ANAYASA’NIN MADDELERİ ORTADA
İlkin herkese, yargılamalarla ilgili değerlendirme heveslilerine ve özellikle Anayasa’ya uyacaklarına ilişkin şereflerini ortaya koyarak ant içenlere Anayasa’nın çoğu devletin anayasasında yer alan hükümlerini anımsatmak isterim: “Yargı(lama) yetkisini bağımsız mahkemeler kullanır” (m. 9, 138). “Suçluluğu (mahkemece) hükmen belirleninceye değin kimse suçlu sayılmaz” (ünlü ve küresel suçsuzluk karinesi, m. 38). “Yargıçlar, görevlerinde bağımsızdırlar; Anayasaya, yasaya ve hukuka uygun olarak vicdanî kanılarına göre hüküm verirler. Hiçbir organ, makam, merci ya da kişi, yargı(lama) yetkisinin kullanılmasında mahkemelere ve yargıçlara emir ve talimat veremez; genelge gönderemez; tavsiye ve telkinde (aşılama) bulunamaz. Görülmekte olan bir dava hakkında yasama meclisinde yargı yetkisinin kullanılması ile ilgili soru sorulamaz, görüşme yapılamaz ya da herhangi bir demeçte bulunulamaz” (m. 138).
Her şey ortada. Ama dinleyen yok. Onlara ve halkımıza şunları söylemek isterim:
SİZ NE DERSENİZ DEYİN, ASIL OLAN YAŞANANDIR
Bildiğimce Cumhuriyetin hiçbir döneminde, özellikle de televizyonun halkımızın yaşamına girmediği dönemlerde yargıçlar, kararlarını etkileyecek böylesine yersiz ve hastalıklı tartışmalarla kuşatılmamışlar, yargıçların yerine geçilerek hiçbir dönemde bu türden yargılar kurulmamıştır.
Dolayısıyla yargılama erki, yine hiçbir dönemde bu denli güven yitirmemiş, işlevsizleşmemiş, silikleşmemiştir.
Siz istediğiniz kadar “yargılama erki bizde bağımsızdır” diye çırpının. Asıl olan, AİHM’nin kararlarında vurguladığı üzere, yaşanandır, “görünen/görülebilir olan”dır.
Yargıç olmalarını salık verdiğim öğrencilerim bile bunun ayrımında. “Bu koşullarda yargıçlık yapmamızı öneriyor musunuz?” diye soruyorlar.
Kaygılar, tasalar, üzüntüler ve de utanç içindeyim.
Yargılama erkinde bulunduğum sırada böyle bir sorunsalla ve soruyla hiç karşılaşmamışımdır. O dönemi bile beğenmeyenlerin iktidarında bu yaşadıklarımı, Avrupa İnsan Hakları Mahkemesinin kararlarına bile siyasetçilerin yargıçlara yönelik söylemlerinin girdiği bir dönemi yaşamak, beni hem utandırıyor hem de kaygılandırıyor.

Görev tanımı: Kaynak metinde suçsuzluk karinesi Anayasa'nın hangi maddesiyle gösteriliyor? Bu verilerin yukarıdaki metinle bir bağlantısı yoktur.

Kaynak veriler:
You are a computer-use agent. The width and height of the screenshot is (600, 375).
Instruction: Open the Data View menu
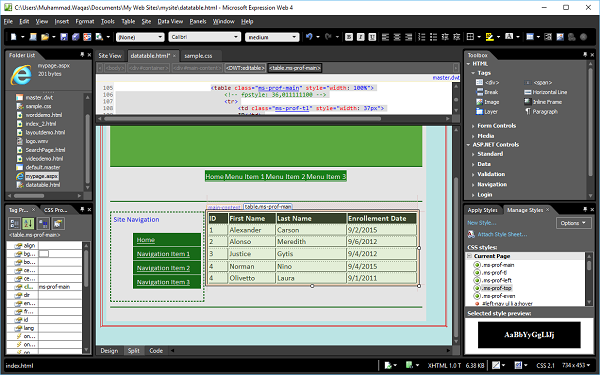[x=170, y=21]
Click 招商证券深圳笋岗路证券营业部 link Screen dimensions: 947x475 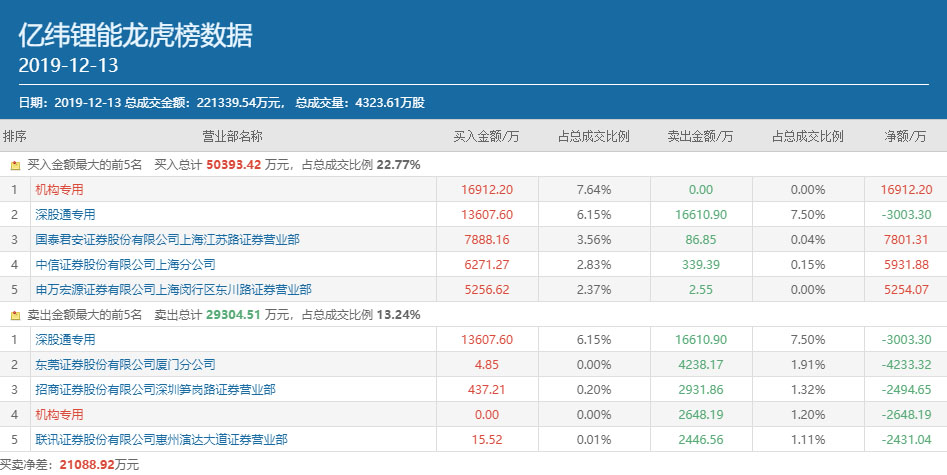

Yanıt: Anayasa'nın 38. maddesiyle.